§ TASK OBJECTIVE
Starting with the line that contains "Identify the location" and going on through the end of the records, write those lines out again with "screenshot" swapped for "image" and nothing else altered. Omit the pictures.

§ SOURCE DATA
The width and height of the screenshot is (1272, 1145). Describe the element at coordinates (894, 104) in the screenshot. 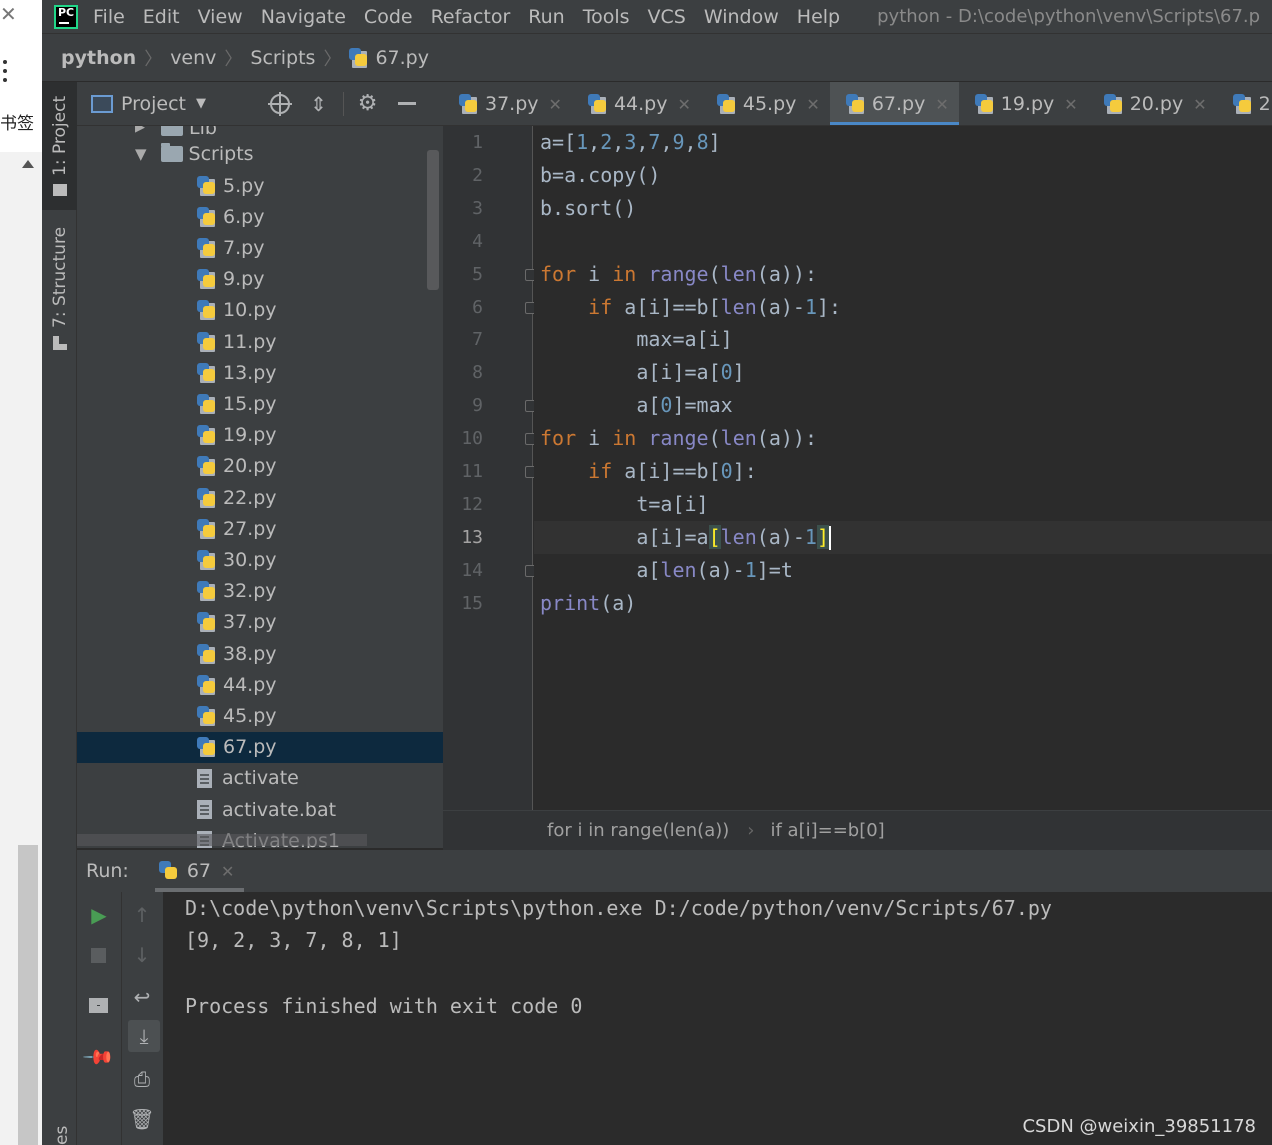

I see `tab-file: 67.py ✕` at that location.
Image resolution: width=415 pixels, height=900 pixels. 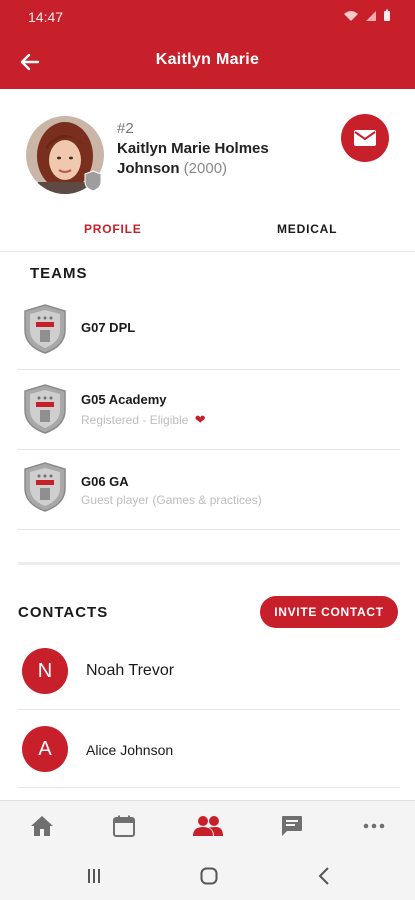 I want to click on nav-people, so click(x=208, y=826).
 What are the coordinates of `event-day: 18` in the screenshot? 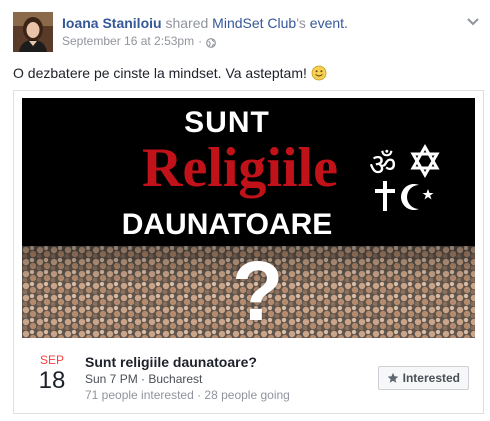 It's located at (52, 380).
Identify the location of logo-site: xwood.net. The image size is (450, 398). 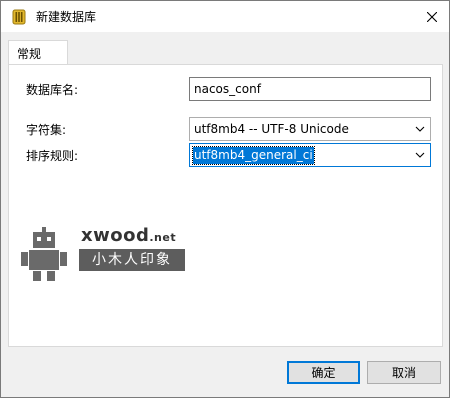
(128, 236).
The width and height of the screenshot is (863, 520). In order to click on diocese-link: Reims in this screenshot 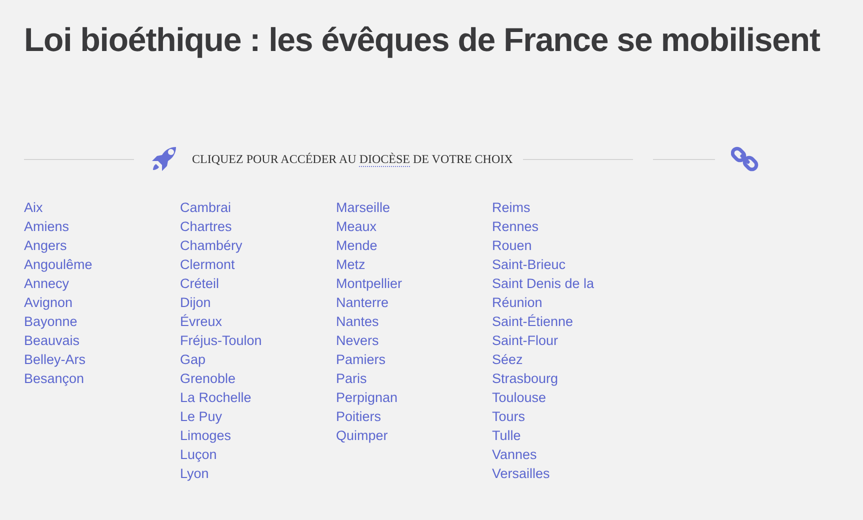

§ ANSWER SECTION
Identify the location of logo-site: xwood.net. The image size is (450, 398). 
(128, 236).
The width and height of the image is (863, 520). In order to click on diocese-link: Reims in this image 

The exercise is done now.